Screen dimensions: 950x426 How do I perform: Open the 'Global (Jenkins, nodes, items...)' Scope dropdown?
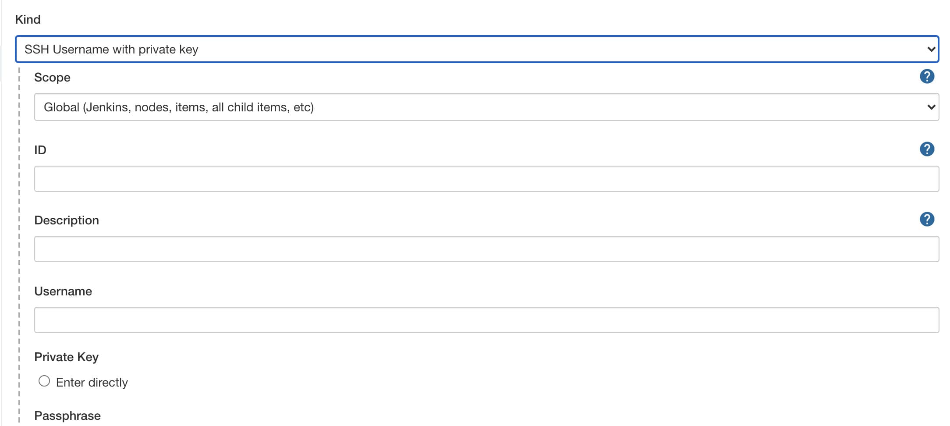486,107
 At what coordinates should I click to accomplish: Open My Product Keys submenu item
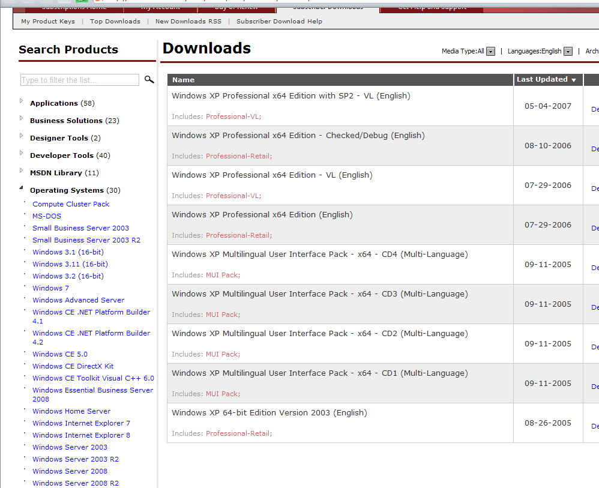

---

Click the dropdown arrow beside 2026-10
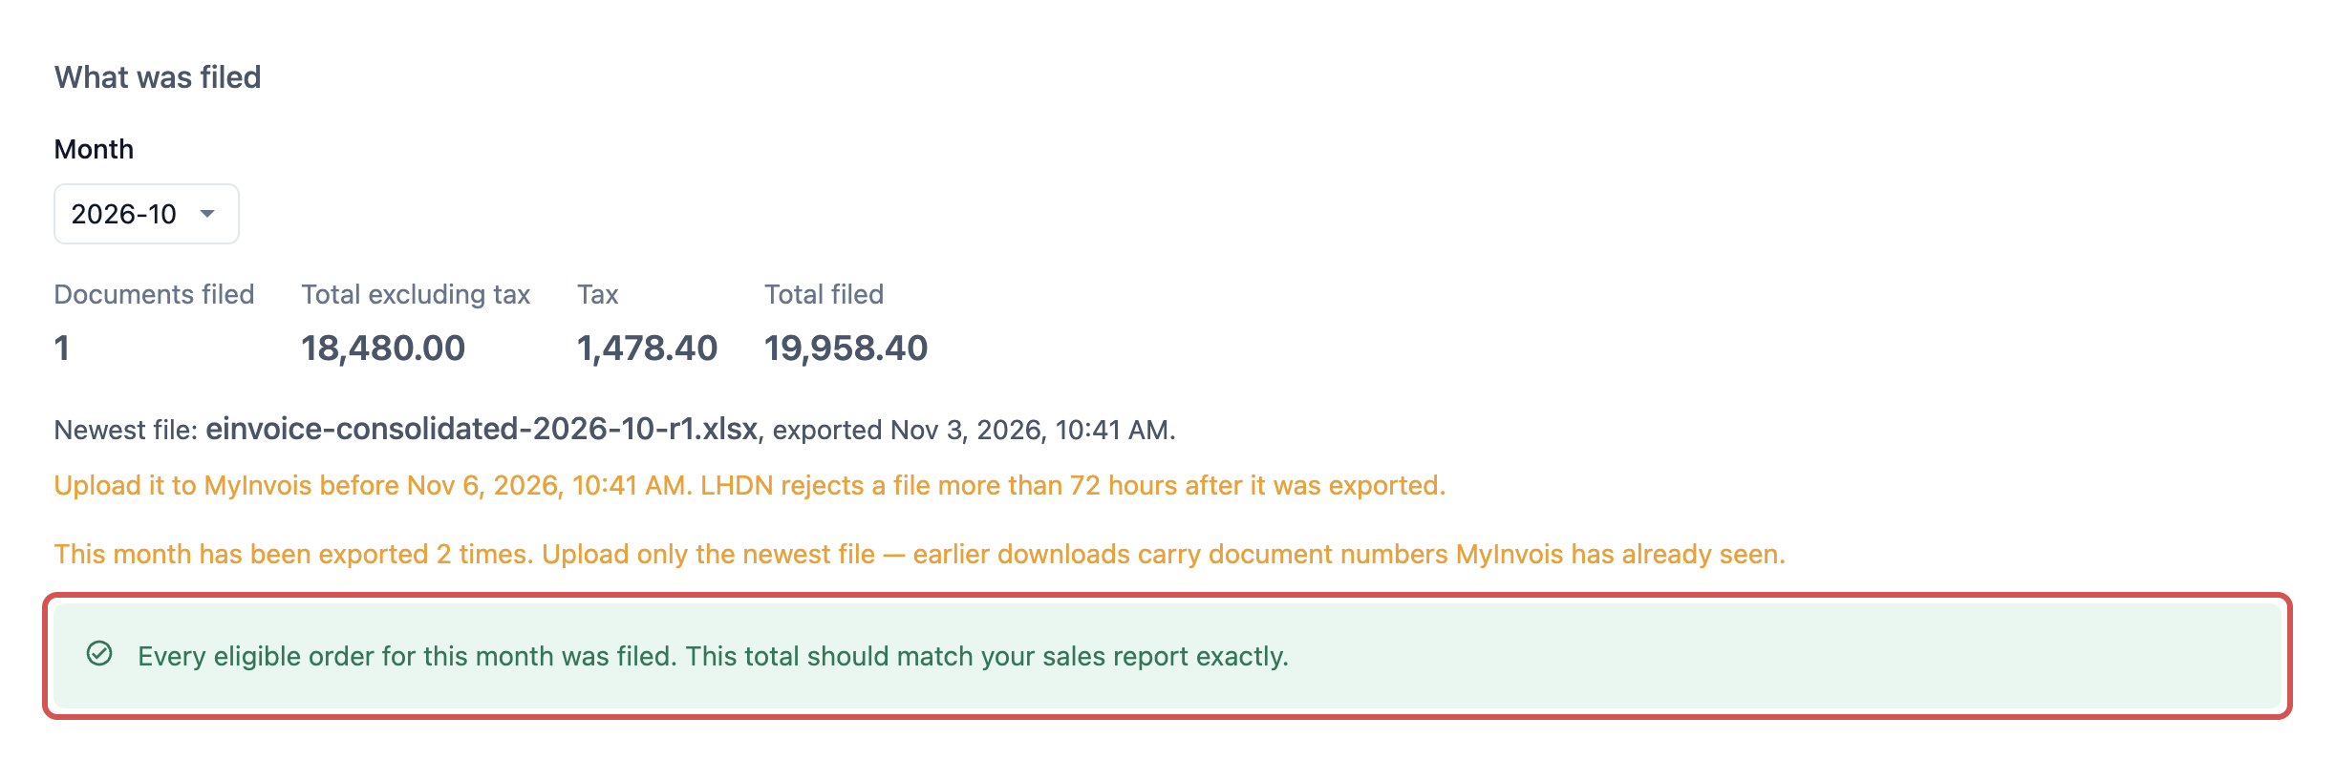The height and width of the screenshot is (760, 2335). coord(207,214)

---

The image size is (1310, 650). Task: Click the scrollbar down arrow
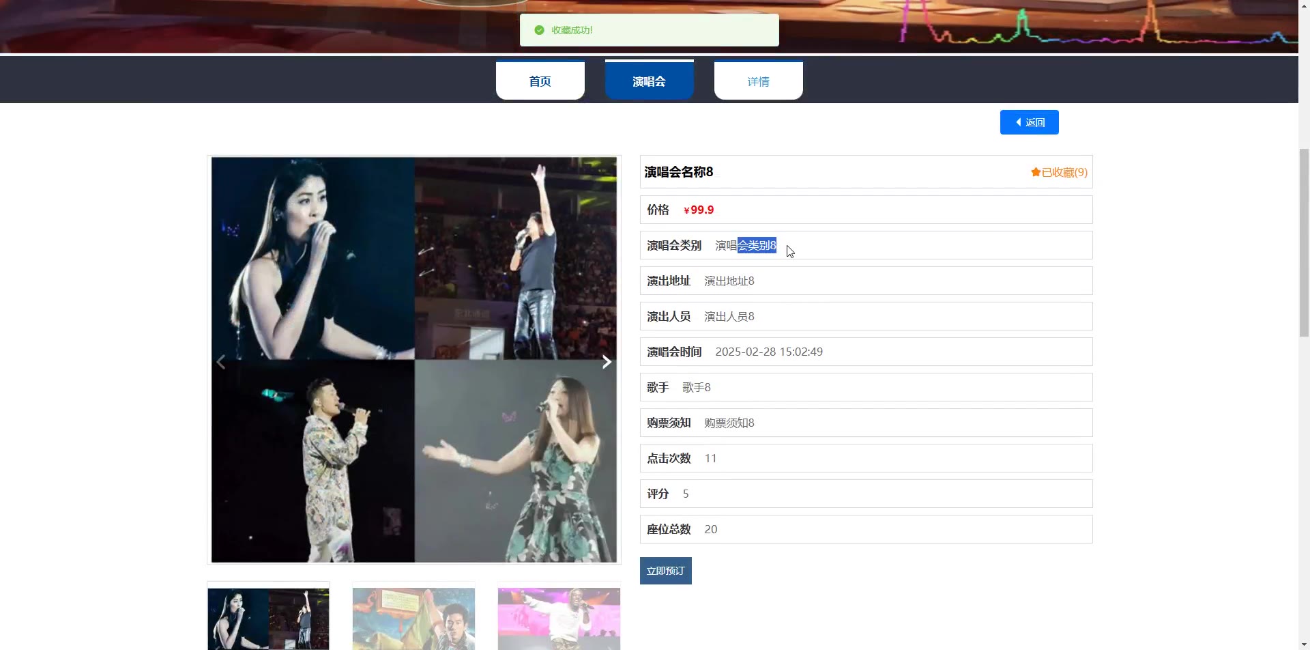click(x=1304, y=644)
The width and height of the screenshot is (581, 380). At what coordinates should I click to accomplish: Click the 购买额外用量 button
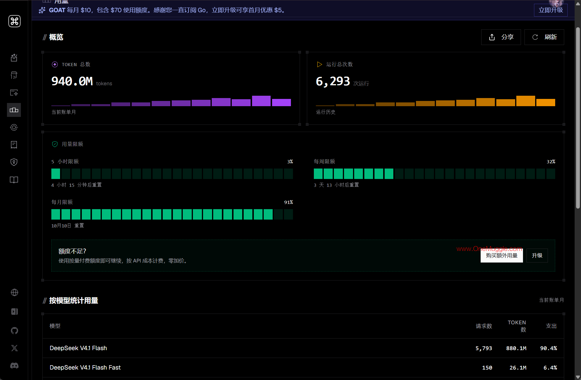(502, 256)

**Problem to work on**
Reproduce exactly the lines of the data above that run from the line with "Screen dimensions: 950x426" down to the line with "At what coordinates should I click to accomplish: Open", both ends included. Pictures do not belong in the copy.

**Answer space**
Screen dimensions: 950x426 How do I perform: Open the 'Global (Jenkins, nodes, items...)' Scope dropdown?
486,107
 At what coordinates should I click to accomplish: Open My Product Keys submenu item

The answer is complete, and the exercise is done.